I’m a little slow to comment on this, but Dorothea posted a comment on why CavLec doesn’t have a blogroll. (Or, rather, why it doesn’t currently have a blogroll. Read the post.)
I’d intended to comment, either here or in email to Ms. Salo, way back on May 7. Did I mention that these are strange and busy times? (I didn’t comment directly on the blog because CavLec doesn’t do comments either. Dorothea notes that, since it also lacks visible TrackBacks–as do I–”Some go so far as to say it is not a blog because it lacks these features.” Right.)
Here’s part of her commentary–part of the reason she dropped her blogroll:
I ditched my blogroll quite some time ago, when I discovered that revising it was a social act with social consequences. One of the principles in the current blogroll debate had swamped my (often inadequate, conceded) ability to cope with moodiness, angry chaff, incessant conflict, and “if you’re not 100% with me you’re 100% against me–AND YOU SUCK!” all-or-nothing thinking. Nice person (fundamentally), excellent blog, but I’d had all I could deal with and more. So I de-blogrolled the blog, admitting both then and now that it was a speech act; I did indeed mean to send a message by it.

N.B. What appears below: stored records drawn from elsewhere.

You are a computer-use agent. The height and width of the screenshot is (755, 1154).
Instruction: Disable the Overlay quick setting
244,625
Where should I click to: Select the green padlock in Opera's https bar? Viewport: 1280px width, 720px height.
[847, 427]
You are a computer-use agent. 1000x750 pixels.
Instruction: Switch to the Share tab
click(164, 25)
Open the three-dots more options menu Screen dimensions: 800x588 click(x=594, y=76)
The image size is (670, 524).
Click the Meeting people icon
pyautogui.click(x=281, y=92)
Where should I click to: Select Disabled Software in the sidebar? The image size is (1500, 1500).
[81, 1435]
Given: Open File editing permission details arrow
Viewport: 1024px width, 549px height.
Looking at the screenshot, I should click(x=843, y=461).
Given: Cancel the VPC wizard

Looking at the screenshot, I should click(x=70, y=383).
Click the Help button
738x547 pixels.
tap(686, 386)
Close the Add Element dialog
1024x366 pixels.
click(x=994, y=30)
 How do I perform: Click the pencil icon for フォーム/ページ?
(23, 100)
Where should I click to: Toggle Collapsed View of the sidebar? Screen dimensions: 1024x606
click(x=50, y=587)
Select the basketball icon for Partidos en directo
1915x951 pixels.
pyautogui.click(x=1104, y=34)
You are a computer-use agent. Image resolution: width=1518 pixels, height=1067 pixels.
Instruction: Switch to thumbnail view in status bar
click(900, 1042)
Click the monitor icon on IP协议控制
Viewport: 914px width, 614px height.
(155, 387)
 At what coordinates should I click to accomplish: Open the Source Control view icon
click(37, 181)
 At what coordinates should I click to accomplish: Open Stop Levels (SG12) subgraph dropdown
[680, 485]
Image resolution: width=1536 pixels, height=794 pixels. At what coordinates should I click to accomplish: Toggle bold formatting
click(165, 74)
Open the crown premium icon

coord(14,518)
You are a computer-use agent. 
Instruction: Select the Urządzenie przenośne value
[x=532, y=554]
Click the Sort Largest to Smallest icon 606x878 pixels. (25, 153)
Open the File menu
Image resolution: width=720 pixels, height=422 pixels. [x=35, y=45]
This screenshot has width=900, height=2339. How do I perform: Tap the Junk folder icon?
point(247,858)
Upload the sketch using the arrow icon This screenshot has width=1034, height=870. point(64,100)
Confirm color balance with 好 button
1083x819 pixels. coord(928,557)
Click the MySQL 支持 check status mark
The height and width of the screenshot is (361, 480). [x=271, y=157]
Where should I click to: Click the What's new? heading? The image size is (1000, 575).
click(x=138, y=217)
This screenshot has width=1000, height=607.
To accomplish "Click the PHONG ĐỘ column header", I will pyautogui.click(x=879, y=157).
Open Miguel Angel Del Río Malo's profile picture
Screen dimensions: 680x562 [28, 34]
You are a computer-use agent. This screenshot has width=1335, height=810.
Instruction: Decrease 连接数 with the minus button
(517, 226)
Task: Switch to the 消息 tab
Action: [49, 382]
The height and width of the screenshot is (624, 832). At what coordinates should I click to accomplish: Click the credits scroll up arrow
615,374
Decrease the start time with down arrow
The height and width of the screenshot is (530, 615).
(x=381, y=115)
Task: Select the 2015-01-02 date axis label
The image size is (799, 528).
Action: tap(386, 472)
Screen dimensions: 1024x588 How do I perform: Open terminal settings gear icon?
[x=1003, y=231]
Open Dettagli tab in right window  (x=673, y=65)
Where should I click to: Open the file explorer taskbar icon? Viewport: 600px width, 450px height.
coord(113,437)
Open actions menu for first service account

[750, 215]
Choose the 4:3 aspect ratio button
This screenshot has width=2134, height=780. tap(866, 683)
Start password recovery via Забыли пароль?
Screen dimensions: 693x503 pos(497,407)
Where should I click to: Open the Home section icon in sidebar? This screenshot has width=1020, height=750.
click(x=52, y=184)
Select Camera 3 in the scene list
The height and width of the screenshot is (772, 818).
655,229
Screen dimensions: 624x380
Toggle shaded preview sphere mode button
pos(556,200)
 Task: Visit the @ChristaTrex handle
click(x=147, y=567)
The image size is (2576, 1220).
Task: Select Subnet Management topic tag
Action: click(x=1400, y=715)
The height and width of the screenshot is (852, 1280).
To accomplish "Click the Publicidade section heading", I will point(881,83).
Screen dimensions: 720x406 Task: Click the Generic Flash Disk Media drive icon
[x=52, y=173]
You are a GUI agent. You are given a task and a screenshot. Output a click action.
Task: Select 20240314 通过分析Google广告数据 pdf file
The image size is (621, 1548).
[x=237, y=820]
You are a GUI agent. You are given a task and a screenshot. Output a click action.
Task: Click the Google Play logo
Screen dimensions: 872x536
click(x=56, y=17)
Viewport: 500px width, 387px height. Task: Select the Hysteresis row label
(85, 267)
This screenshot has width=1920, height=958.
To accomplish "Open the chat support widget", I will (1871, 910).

More recently, she’s been persuaded by
an argument for diversity of voices. If folks like me hide their blogrolls, then only echo-chambers will have blogrolls, or something like that. I’ve got plenty of blogs on my Bloglines subscription that other people ought to read, and I’m missing out on a chance to connect those good blogs with good readers. That is, indeed, regrettable
Hmm, I sez. Bloglines makes it very easy to populate a blogroll with your set of subscriptions. I knew that when “I” started this here weblog. (“I” in quotes because Blake Carver did the heavy lifting and Dorothea Salo provided the crucial suggestions; I just made choices and did a bit of hamhanded template editing, of the “little knowledge is dangerous” variety.) And I deliberately didn’t use that option.
For that matter, there’s nothing on the site called a “Blogroll,” and that had to be intentional, since the heading comes packaged as part of the LetterHead template. Instead, I have two headings: Library Folk and Other Folk (also Places, so I guess that’s three). I populated each one sparsely–Library Folk with just over a dozen library weblogs that I thought were less well read than they deserved to be (OK, so I had to include LISNews…), Other Folk with a few other interesting blogs.
The entries under those headings are supposed to appear in random order (do they?). I planned to update the set of entries every month or two–take a few out, put a few new ones in–although I haven’t done that. One or two people grumped slightly about not being in the list of “Library Folks,” but I didn’t catch any serious flack.
Now? I dunno. Part of me says I should drop the sections entirely, or at least the “Library Folk” section; it’s not as though it’s difficult to find librarian weblogs. Part of me says I should stick with making a few changes every couple of months, just offering a sampling of “interesting weblogs I pay attention to.” None of me wants to put all 120+ of my Bloglines subscriptions in a Blogroll. After all, there are some blogs that I track but really don’t agree with or particularly support…although I’ve given up on some of the most extreme.
Am I failing to point out interesting weblogs to you because I don’t have a comprehensive blogroll? Does my “just an interesting sampling” strategy make sense? Should I drop blogrolls altogether?
Or, just as likely, is this a totally inconsequential issue?